Speakers at the reburial and commemoration event included Father Bulcke's close associates, noted littérateurs, former students and members of the Jesuit Society who reflected on his life and contributions – ranging from original commentaries on religious texts and high-quality translations to arguably the best English-to-Hindi shabdkosh (dictionary) still found in most Indian homes and offices.
In 1953, the Arabic litterateur Wadiʿ al-Bustani received the Golden Medal of Merit for his Arabic versification of the Indian Mahabharata in the United Nations Educational, Scientific, and Cultural Organization (UNESCO) building in central Beirut. Camille Chamoun, then president of Lebanon, awarded the honour to this member of the famous literary and scholarly al-Bustani family. Wadiʿ's life encapsulates the high degree of global mobility of intellectuals in the first half of the twentieth century. His hometown, Dibbieh, now lay in the newly independent state of Lebanon. He was born in 1888 in what was then still the Ottoman Empire, studied at the prestigious Syrian Protestant College (later the American University of Beirut), worked as an interpreter at the British Consulate of Hodeida in Yemen in 1909, translated Umar al-Khayyam's Persian poems into Arabic in London in 1911, and set sail to India in 1912 to dedicate himself to Indian literary works. While in India, he met Rabindranath Tagore. The following years brought him to Johannesburg in South Africa and through political appointments to Cairo and the British mandate in Palestine. He became a vocal critic of Zionist politics and a founding member of several Muslim–Christian societies, taking part in the countrywide general strike of 1936. Later in life, he turned away from politics and dedicated most of his time to versifying Arabic translations of Indian literary works.

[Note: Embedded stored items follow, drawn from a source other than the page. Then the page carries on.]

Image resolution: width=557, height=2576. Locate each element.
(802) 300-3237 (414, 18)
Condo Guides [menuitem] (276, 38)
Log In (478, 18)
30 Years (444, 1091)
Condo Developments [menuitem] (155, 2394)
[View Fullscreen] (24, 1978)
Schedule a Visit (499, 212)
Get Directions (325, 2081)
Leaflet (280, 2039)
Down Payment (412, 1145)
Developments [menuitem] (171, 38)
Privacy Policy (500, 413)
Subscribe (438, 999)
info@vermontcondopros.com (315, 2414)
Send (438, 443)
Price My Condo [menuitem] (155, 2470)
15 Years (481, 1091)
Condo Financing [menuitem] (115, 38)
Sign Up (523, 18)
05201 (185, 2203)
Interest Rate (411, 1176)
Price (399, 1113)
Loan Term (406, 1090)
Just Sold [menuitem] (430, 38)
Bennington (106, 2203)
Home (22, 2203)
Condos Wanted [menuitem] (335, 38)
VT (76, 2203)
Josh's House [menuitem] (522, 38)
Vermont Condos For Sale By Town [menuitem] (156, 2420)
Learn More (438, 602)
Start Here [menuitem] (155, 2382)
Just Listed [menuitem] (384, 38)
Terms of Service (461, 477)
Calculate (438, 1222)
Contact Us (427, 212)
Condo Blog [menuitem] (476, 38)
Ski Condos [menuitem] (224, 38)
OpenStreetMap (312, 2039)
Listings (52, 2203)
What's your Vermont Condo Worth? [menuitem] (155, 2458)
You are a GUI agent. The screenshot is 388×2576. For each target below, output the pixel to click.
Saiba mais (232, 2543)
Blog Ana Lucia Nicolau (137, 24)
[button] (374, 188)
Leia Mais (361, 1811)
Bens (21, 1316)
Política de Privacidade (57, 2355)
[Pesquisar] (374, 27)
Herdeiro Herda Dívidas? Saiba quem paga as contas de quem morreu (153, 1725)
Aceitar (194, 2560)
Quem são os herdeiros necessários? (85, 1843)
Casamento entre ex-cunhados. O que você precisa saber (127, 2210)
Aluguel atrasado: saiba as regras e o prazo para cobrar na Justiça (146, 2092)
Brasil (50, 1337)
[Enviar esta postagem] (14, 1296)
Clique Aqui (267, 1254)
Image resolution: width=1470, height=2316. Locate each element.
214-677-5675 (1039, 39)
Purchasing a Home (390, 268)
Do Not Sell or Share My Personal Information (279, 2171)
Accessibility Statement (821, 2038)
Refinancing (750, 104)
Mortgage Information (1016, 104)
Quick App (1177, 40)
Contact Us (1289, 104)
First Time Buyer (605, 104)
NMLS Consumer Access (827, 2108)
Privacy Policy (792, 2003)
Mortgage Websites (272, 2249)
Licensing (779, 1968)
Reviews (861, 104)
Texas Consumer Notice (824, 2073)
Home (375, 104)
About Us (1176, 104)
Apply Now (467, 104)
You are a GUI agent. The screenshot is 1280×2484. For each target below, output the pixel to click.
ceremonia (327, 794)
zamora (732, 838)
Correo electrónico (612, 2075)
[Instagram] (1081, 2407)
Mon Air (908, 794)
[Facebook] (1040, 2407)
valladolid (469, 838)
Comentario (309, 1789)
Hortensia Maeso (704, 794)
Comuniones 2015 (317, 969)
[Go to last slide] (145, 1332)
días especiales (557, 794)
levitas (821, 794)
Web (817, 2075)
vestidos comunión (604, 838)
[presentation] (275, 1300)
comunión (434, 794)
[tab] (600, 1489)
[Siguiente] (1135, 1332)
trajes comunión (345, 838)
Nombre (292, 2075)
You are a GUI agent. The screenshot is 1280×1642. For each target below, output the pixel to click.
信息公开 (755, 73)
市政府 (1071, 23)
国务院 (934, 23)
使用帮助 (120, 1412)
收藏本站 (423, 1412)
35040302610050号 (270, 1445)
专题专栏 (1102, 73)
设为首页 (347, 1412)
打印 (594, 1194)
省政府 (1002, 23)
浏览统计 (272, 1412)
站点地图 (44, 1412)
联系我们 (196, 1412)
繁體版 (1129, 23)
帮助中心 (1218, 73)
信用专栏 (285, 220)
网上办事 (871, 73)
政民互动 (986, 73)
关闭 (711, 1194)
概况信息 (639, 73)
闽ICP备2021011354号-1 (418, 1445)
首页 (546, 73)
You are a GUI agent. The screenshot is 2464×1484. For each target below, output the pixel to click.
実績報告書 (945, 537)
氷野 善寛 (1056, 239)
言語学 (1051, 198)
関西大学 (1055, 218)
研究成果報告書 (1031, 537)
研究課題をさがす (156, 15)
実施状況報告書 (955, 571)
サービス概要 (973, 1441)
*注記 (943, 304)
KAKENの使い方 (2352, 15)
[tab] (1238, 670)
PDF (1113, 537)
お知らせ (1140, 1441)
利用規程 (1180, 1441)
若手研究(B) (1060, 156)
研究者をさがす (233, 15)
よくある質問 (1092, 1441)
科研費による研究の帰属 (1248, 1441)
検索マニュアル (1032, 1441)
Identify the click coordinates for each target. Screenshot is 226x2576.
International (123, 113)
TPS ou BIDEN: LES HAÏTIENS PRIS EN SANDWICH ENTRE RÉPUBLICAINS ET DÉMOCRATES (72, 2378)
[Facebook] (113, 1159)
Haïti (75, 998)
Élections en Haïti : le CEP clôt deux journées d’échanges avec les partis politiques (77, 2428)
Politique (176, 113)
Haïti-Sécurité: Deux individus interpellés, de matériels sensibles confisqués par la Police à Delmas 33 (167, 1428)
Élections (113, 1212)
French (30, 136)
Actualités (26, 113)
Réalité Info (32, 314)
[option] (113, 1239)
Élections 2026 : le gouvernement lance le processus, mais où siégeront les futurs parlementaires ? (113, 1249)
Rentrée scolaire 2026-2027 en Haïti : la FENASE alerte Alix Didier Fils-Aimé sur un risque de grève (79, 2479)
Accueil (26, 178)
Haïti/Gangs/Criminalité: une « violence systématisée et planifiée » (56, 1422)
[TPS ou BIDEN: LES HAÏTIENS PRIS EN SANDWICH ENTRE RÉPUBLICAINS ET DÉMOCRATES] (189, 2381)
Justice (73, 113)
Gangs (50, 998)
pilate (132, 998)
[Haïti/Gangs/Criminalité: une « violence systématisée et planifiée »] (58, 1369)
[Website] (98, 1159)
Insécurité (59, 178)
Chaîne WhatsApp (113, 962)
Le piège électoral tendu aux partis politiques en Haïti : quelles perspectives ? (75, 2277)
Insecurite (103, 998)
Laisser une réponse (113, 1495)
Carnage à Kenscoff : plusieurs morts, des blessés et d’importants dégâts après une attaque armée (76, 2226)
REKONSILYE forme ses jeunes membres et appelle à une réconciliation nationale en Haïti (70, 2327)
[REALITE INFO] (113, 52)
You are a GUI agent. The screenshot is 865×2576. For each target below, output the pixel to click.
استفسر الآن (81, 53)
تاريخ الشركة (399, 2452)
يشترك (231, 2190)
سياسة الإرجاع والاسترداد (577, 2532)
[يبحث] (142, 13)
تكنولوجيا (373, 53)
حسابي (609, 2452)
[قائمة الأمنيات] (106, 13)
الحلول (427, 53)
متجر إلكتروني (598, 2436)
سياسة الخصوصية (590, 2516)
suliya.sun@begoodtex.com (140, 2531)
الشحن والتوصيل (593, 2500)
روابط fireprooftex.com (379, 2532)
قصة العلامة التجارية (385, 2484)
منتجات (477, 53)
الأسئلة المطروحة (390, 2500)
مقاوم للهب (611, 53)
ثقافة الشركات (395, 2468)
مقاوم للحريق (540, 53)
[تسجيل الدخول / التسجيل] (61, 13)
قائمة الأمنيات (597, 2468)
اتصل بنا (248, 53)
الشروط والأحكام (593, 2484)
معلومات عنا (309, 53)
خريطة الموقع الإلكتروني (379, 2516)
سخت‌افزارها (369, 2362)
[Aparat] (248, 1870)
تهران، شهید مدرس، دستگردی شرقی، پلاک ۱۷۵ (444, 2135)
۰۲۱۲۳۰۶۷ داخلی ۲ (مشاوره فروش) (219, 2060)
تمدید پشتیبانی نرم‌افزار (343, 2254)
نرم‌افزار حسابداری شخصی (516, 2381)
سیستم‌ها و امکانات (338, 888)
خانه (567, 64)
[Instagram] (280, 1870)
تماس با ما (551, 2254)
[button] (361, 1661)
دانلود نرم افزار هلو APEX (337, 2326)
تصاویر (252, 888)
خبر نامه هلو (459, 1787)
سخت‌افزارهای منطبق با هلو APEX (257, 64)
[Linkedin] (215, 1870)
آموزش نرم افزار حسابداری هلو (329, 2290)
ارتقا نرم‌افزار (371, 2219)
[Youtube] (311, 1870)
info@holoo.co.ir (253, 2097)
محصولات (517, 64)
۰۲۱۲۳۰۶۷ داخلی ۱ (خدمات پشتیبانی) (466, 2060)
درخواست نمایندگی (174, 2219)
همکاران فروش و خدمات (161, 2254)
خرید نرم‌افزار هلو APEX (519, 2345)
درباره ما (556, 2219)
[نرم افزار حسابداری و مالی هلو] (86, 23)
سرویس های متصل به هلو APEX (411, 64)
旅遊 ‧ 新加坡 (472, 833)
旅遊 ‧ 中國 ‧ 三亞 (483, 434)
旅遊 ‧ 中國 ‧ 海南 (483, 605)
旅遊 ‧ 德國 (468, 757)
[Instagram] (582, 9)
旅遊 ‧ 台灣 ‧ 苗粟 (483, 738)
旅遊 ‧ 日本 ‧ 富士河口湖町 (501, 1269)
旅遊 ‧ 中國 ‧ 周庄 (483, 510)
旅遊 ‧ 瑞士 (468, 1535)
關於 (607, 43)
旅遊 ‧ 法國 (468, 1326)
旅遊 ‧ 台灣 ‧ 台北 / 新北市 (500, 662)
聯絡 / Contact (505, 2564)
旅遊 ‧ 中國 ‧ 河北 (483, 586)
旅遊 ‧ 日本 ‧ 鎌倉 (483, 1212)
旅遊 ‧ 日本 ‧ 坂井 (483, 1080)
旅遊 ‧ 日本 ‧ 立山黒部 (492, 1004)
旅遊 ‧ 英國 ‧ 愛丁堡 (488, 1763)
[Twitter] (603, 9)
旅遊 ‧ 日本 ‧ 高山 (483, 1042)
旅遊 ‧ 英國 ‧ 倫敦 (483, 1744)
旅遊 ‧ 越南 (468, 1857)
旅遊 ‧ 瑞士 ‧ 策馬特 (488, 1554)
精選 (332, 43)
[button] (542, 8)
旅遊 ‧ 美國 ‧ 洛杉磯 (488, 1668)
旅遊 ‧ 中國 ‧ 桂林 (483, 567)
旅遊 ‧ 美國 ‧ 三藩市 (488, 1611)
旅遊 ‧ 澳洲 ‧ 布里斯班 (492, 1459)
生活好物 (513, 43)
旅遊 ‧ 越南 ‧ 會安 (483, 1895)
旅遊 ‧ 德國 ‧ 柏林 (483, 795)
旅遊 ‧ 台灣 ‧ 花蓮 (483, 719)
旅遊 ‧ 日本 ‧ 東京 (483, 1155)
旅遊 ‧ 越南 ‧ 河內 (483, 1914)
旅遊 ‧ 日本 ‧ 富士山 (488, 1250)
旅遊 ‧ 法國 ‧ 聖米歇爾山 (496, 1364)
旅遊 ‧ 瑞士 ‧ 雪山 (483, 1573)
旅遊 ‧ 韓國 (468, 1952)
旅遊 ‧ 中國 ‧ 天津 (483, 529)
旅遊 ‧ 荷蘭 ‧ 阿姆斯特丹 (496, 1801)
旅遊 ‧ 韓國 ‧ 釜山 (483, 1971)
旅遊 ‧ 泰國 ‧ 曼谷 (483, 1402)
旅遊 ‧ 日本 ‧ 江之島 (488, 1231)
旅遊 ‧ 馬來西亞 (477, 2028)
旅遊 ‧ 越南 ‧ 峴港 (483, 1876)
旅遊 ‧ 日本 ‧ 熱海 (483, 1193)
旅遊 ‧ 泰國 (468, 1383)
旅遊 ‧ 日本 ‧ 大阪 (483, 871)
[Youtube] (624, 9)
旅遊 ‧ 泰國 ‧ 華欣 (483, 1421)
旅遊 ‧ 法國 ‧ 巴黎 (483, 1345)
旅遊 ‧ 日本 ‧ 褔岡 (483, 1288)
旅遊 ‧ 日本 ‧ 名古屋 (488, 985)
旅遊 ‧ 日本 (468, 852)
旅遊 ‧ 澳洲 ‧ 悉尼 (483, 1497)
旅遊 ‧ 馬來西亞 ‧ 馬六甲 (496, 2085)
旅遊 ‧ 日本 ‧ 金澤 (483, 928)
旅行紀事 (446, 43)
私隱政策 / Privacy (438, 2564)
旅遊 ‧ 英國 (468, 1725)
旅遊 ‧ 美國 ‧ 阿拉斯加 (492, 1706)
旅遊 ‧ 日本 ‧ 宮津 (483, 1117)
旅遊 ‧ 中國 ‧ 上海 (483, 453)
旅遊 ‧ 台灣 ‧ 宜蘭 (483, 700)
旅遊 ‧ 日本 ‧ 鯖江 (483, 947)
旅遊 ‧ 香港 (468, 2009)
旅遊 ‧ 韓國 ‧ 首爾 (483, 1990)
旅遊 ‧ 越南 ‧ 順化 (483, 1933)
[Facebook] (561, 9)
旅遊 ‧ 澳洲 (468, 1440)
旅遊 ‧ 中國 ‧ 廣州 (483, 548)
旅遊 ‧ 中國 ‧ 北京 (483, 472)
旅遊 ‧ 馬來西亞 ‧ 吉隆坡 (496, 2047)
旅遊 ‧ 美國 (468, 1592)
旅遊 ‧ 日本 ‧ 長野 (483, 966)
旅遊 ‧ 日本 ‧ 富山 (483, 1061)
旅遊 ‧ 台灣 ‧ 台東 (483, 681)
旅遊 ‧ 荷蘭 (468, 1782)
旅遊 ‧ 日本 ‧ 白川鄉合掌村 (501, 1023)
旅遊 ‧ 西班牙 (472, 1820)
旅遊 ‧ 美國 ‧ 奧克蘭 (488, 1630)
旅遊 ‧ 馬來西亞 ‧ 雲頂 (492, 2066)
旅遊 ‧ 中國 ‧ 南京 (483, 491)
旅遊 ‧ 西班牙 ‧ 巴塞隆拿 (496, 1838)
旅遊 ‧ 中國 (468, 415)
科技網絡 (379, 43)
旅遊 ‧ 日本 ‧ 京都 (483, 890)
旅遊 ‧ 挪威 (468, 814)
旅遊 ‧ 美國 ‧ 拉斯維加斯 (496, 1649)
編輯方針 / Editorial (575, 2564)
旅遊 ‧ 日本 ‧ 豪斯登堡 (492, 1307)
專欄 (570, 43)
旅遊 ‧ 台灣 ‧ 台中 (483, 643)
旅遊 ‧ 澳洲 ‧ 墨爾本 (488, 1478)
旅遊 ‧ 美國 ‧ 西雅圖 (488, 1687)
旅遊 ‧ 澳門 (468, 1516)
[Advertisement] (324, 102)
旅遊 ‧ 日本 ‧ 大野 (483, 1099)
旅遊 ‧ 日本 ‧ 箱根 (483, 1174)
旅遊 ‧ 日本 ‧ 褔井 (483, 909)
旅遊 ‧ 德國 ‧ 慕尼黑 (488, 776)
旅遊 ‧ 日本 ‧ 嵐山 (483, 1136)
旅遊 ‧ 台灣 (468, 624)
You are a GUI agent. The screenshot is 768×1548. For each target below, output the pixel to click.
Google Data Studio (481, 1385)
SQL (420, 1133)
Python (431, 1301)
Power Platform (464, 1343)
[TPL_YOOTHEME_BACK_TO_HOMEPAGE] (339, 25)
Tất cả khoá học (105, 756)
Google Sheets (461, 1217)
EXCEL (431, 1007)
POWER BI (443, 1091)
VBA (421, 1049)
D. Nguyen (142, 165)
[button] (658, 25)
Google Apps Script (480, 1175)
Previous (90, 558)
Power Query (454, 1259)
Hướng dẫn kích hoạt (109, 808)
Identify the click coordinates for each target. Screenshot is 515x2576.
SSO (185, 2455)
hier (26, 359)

In 1953, he finally returned to Lebanon, where he died in 1954.
While scholarship has shed light on translation movements from Sanskrit into Arabic during the early Abbasid period (eighth–tenth centuries), such as the Arabic ‘telling’ of Kalila wa-Dimna, there is a huge gap in academic research in terms of studying such translation itineraries between the Arabic and the Indian literary-intellectual spheres, when it comes to the nineteenth and twentieth centuries. However, there are several recent advances which aim to remedy this by approaching those intellectual exchanges and itineraries from an Indian Ocean perspective. Esmat Elhalaby studied Wadiʿ al-Bustani's life and work through the notion of an ‘Arabic rediscovery of India in the 20th century’. Elhalaby writes an intellectual history across the modern Indian Ocean region and thereby globalizes the Nahda, often framed as the ‘cultural and literary reawakening’, beyond the Middle East.5 He places Wadiʿ within the conceptual framework of ‘a history of global philology and an enabling colonial frame’.